Synaptotagmin-1 serves as a primary Zn2+ sensor to mediate spontaneous neurotransmitter release under pathological conditions.

In the pre-synapse, vesicle fusion is a crucial process for neurotransmitter release in the nervous system. Under physiological conditions, synaptotagmin-1 (Syt1) locks synaptic vesicles in a priming state, allowing them to undergo synchronized neurotransmitter release upon Ca2+ activation. Elevation of intracellular ions during diseases or injuries may lead to uncontrolled neurotransmitter release independent on Ca2+ influx. However, its underlying molecular mechanism remains elusive. Here we show that elevation of the intracellular Zn2+ concentration leads to the increased frequency of spontaneous neurotransmitter release in hippocampal neurons. In the reconstituted system with neuronal SNAREs and Syt1, Zn2+ markedly enhances the fusion efficiency of liposomes via its binding to the interface between tandem C2 domains of Syt1. Moreover, Syt1 exhibits an elevated capacity to bind to anionic vesicles in the context of interaction with Zn2+, which leads to an augmentation in vesicles docking within the synaptic active zone.
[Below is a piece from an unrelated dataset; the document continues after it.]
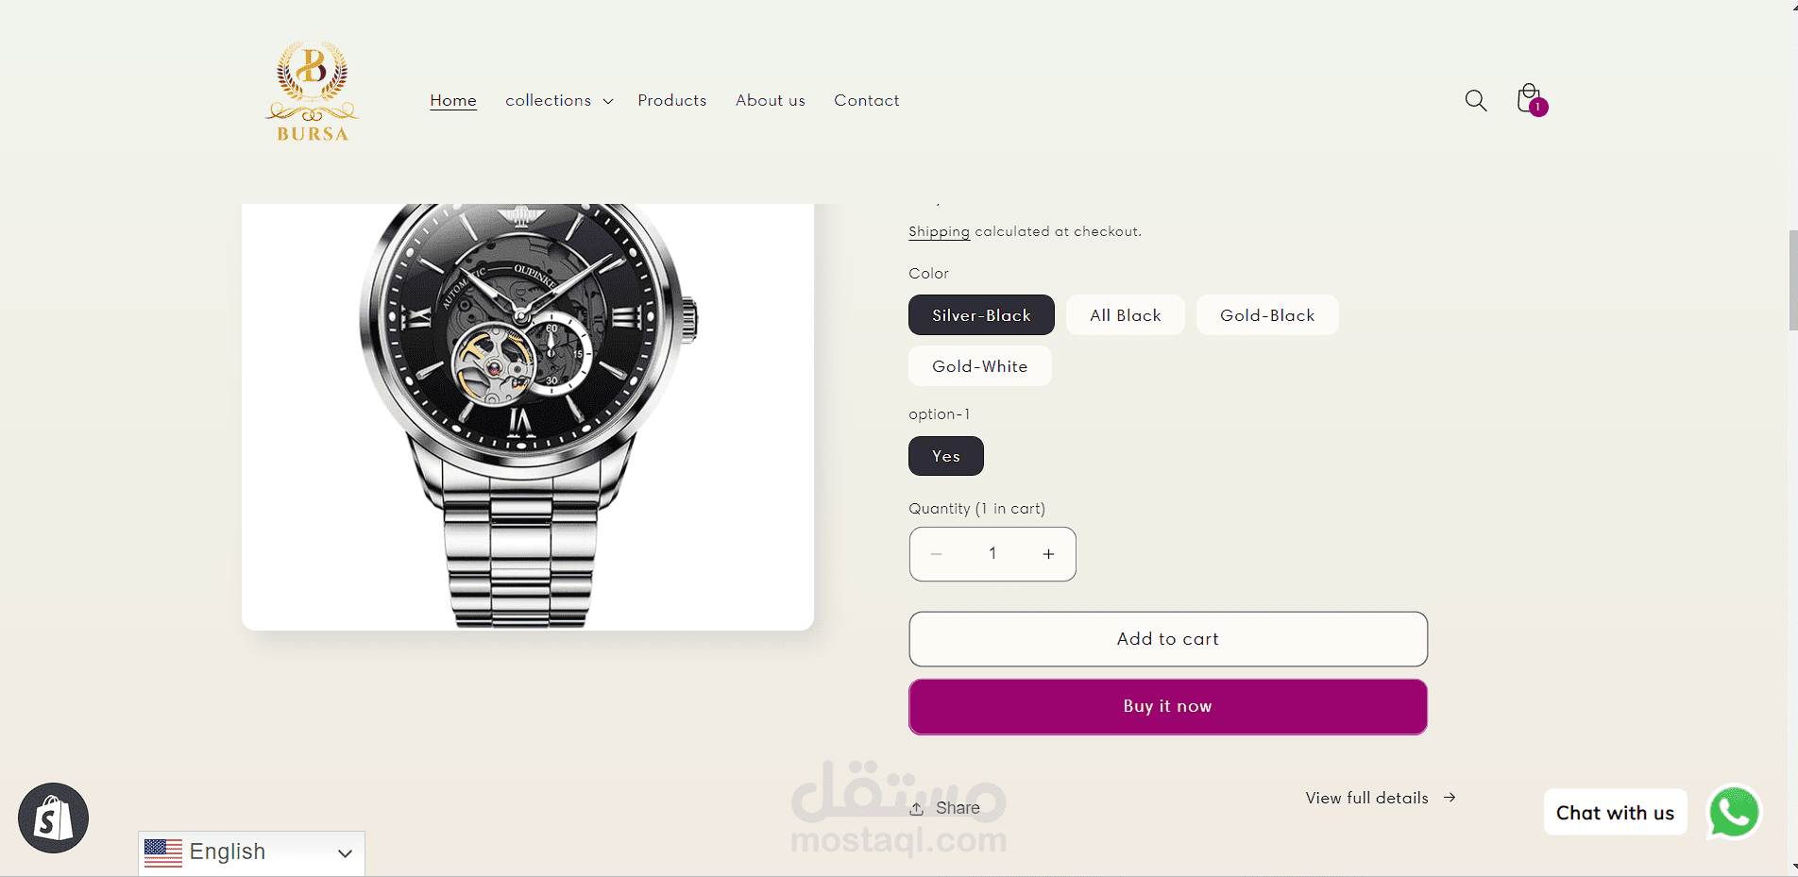Click the Buy it now button
Viewport: 1798px width, 877px height.
1168,706
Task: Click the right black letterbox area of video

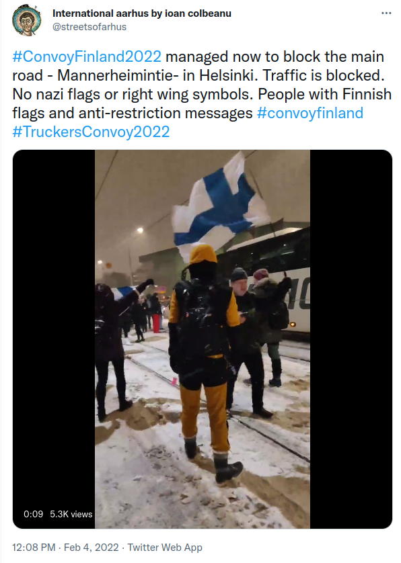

Finally, the mutation of the tentative Zn2+-binding site (Syt1_3M) results in a loss of activation function in spontaneous release by Zn2+, while disruption of the primary interface and the polybasic region show negligible impact on the modulatory action of Zn2+. Thus, these findings suggest that with Zn2+, Syt1 adopts an alternative regulatory mode to drive spontaneous neurotransmitter release.